Toll rises in bird flu scare

A 27-year-old man has died of bird flu in Vietnam, taking Asia’s toll from the virus to 19, a medical official has said.

The virus could kill millions if it combines with human flu

The latest victim was from the southern Binh Phuoc province. In addition, a 23-year-old man from the Central Highlands has tested positive for the H5N1 strain of the virus, but is still alive, an official from the Pasteur Institute in Ho Chi Minh City said.

Both men tested positive for the strain of avian influenza at the institute in the southern business capital of Phan Van Tu, a virologist at the institute said.

In human terms, Vietnam is the worst affected of 10 Asian countries tackling the disease. Thailand, where five people have died, is the only other country with confirmed human infections.

Contagious strain

The World Health Organisation (WHO) has warned H5N1 could kill millions across the globe if it combines with a human influenza virus to create a new, highly contagious strain transmissible among humans.

“We are in a situation where people have become infected with H5N1 but we haven’t crossed the threshold into this new threat level,” Bob Dietz, the WHO’s spokesman in Vietnam, said on Monday.

The UN health agency had said it was possible that two Vietnamese sisters who died on 23 January caught the disease from their brother, sparking fears that the virus had mutated into a far more lethal form.
 

Thousands of birds have been culled due to the spreading virus
Thousands of birds have been culled due to the spreading virus

Thousands of birds have been
culled due to the spreading virus

But in a follow-up investigation the WHO said virologists in Hong Kong had failed to find any human genes in the virus samples taken from the sisters.

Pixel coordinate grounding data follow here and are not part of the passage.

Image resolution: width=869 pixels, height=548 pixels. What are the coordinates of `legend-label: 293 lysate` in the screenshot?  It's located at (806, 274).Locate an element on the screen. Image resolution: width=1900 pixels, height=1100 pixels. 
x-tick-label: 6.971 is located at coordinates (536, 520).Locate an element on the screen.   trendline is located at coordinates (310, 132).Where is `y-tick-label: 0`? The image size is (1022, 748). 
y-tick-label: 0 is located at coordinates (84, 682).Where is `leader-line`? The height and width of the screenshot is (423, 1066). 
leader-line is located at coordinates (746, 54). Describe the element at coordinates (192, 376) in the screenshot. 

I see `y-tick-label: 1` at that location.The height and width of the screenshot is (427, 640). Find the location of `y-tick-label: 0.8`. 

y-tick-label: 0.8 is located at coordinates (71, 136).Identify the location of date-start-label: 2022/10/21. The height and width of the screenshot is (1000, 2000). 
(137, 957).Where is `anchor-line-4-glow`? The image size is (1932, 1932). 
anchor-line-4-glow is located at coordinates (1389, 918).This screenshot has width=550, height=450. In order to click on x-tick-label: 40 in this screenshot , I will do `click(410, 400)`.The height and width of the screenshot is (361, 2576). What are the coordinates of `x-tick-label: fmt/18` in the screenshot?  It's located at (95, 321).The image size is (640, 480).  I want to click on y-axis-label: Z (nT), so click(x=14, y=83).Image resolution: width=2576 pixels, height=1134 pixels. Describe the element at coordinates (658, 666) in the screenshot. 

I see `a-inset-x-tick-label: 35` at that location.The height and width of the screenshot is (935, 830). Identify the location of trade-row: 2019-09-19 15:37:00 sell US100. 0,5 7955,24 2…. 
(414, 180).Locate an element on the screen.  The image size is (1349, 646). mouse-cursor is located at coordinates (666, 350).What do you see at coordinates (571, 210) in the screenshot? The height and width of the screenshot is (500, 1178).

This, it said, indicated that H5N1 “has not changed to a form easily transmitted from one person to another”. But it did not categorically rule out human-to-human transmission.

Pascale Brudon, the WHO’s representative to Vietnam, warned on Sunday that further human infections were inevitable.

“There is not a huge acceleration in the number of cases but we can expect to see more cases in different parts of the country,” she said.

Of the 19 people confirmed to have been infected with H5N1, 13 have died and two others have made a complete recovery. Besides the two men, an eight-year-old girl and a 20-year-old woman remain in hospital.

Deadline

The country’s leader, Communist party chief Nong Duc Manh, has urged central and provincial authorities to ensure that bird flu is contained by the end of the month.

But disease-control experts say Vietnam has little chance of meeting its self-imposed deadline.

They say the further culling of poultry, improved hygiene and the mass vaccination of chickens to create buffer zones are essential to bring the disease under control.

More than 17 million birds have died or been killed across 57 of Vietnam’s 64 provinces, but agriculture officials say they will not vaccinate poultry until the epidemic is over.